■ **WHAT THE TASK ASKS**
The whole listing below is to be copied exactly, with every picture left out.

■ **DATA PROVIDED**
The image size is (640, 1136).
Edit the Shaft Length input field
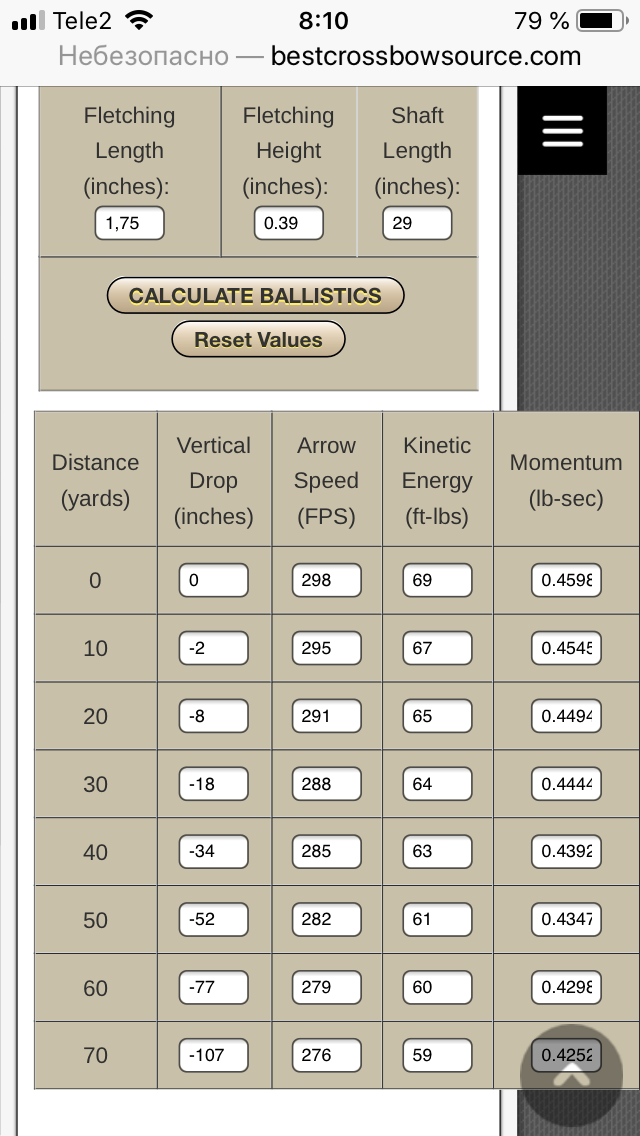click(417, 223)
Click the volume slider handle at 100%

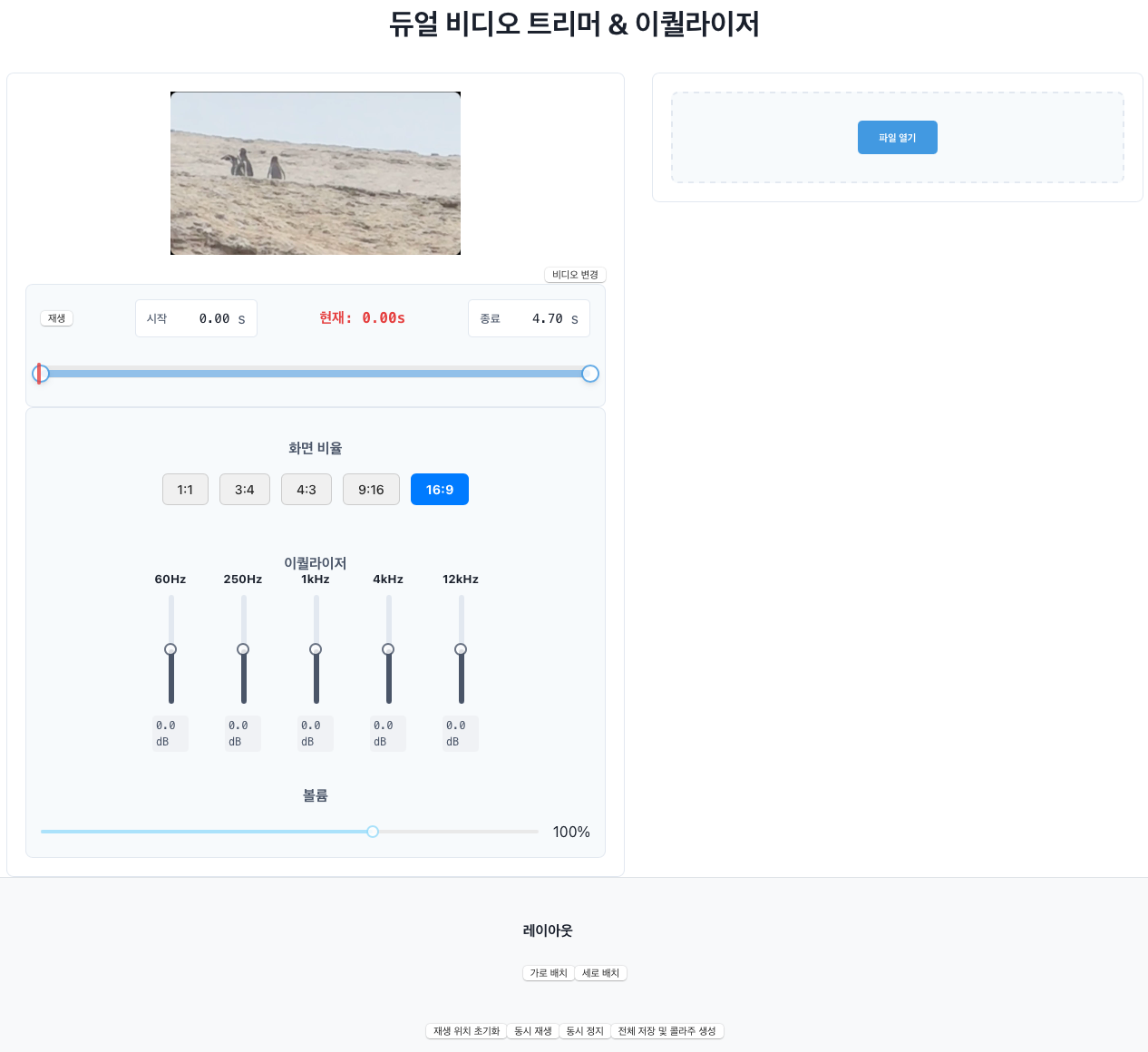372,831
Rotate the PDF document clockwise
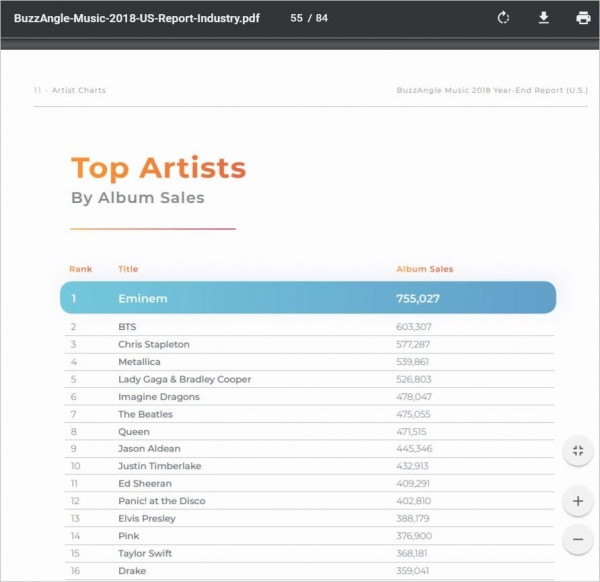 click(504, 18)
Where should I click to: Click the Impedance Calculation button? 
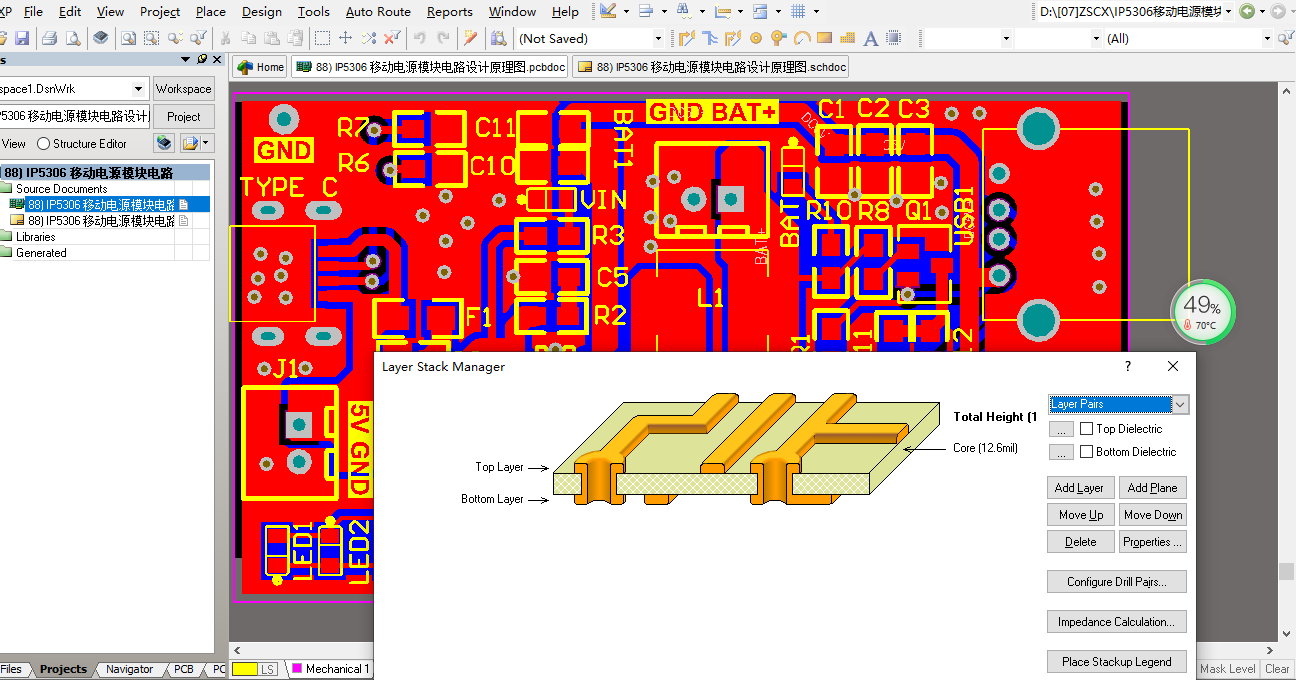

■ **RESPONSE BOX**
The image size is (640, 1136).
Edit the Shaft Length input field
click(417, 223)
Click the volume slider handle at 100%

372,831
Rotate the PDF document clockwise
 click(504, 18)
Where should I click to: Click the Impedance Calculation button? 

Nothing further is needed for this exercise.